We’re getting close to 20 years later. There’s still no Quick Draw home video, excepting a small number of cartoons with Curtin’s cues on compilation discs.

Enter George Feltenstein.

Among animation fans, George is best-known for his years with the Warner Home Archive, overseeing releases of various Merrie Melodies and Looney Tunes. Hanna-Barbera now falls under his company’s eye. I’ve lost track of how many times I’ve read a promotional puff piece about some H-B series or specials I think are really lame and yelled “What about Quick Draw!?!”

George has answered that question in an interview with music expert-turned-author Greg Ehrbar.

You can hear the full interview here. Here’s what Mr. F. told Greg.
“What we face with music clearance on television programming is pretty horrific. Thankfully, most Hanna-Barbera productions don’t have music clearance issues, thanks to the late, great Hoyt Curtin. His work-for-hire compositions that were so unforgettable, those are not a problem. It’s when something else was introduced from outside the bubble, that’s where things get complicated.

“Of course, the early years when they didn’t have work-for-hire compositions in the very, very early shows; for example, that’s why there’s no Ruff and Reddy DVD.

“Well, we would like to change that, and we’re now finding ways to make some of those things happen. You take everything a step at a time. I don’t give up easily. [...]

“I still will pursue the projects I would like to see. All four seasons of Huckleberry Hound. I would like to see Quick Draw McGraw. I’d like to see New Adventures of Alice in Wonderland. But, in the meantime, we have such a gold mine of treasures that are clear, that are ready for release, or that can be made ready for release, and that’s the direction we’re taking right now.”
So George’s attitude is “never say ‘never’.” But it’s more of a hope than anything else. There’s no indication from him anything has actually been done about Quick Draw (or Huck), or whether he has to convince management to agree to demands of the stock music rights holders (which was done for the Warner Bros.’ “Seely Six” cartoons from 1958) as the decision certainly wouldn’t be his alone. But those two fine series ARE on his wish list and he’s pledging to work to get them out. Just not now. For now, we can expect to see Blu-rays of cartoons from the ‘80s. Well, I guess someone likes them.

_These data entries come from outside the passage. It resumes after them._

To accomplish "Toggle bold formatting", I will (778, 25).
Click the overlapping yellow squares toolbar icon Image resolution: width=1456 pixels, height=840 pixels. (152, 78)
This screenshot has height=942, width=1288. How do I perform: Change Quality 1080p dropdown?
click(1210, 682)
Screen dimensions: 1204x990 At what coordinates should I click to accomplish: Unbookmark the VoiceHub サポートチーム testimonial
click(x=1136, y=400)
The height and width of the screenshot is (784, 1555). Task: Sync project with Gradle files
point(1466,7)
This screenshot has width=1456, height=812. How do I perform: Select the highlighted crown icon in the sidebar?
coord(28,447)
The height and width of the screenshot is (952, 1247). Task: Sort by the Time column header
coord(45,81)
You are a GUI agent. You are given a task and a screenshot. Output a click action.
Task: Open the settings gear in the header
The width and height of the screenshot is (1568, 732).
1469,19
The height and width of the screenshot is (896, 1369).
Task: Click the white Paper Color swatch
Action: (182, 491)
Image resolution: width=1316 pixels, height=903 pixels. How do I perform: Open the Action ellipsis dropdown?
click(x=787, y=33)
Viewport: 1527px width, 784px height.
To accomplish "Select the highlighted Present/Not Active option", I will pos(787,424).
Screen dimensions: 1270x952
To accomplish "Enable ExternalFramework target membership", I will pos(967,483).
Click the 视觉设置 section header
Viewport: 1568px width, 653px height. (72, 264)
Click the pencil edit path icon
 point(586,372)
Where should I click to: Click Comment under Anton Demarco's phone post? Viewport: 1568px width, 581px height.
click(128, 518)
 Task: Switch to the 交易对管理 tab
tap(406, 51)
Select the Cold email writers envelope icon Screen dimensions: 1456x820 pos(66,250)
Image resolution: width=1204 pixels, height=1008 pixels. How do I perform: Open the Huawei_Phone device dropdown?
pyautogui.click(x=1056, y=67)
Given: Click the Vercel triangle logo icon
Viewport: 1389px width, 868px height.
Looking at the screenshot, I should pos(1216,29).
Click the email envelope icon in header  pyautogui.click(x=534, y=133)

In the meantime, you’ll have to continue to enjoy Quick Draw McGraw bootlegs, as slightly murky and defaced with TV bugs as they are.

Incidentally, this should be a good year for early Hanna-Barbera fans when it comes to books. Greg has written Hanna-Barbera: The Recorded History. Greg certainly is the right person to write this, as he knows more about H-B Records, Colpix and the Golden Records that featured Hanna-Barbera characters than anyone I can think of. And there’s a bit on music used in the actual cartoons.

And Kevin Sandler and Tyler Williams have written Hanna and Barbera: Conversations, which should be out in May. I intend to talk to Kevin and post the interview here as we get closer to the publication date. When it comes to the early days of the studio, there are fewer and fewer people around to converse with. I had the great pleasure of chatting with layout man Jerry Eisenberg and writer Tony Benedict some time ago, as well as retired KFWB disc jockey Elliot Field, who provided voices for the studio in 1959 before moving to Detroit. I’m looking forward to both books.

Oh, and a fruitful conclusion to George Feltenstein’s idea to let us all see Quick Draw McGraw in his pristine glory.

By the way, George, if you’re reading and would like send me scans of Quick Draw cue sheets, I’ll happily accept them.

P.S.: People also ask me about the status of this blog. I honestly don’t have time to write a lot now. I’m on to other things in real life. However, I have put together a number of posts and there’ll be something once a month for the next number of months, the same as last year, but the blog is pretty much retired.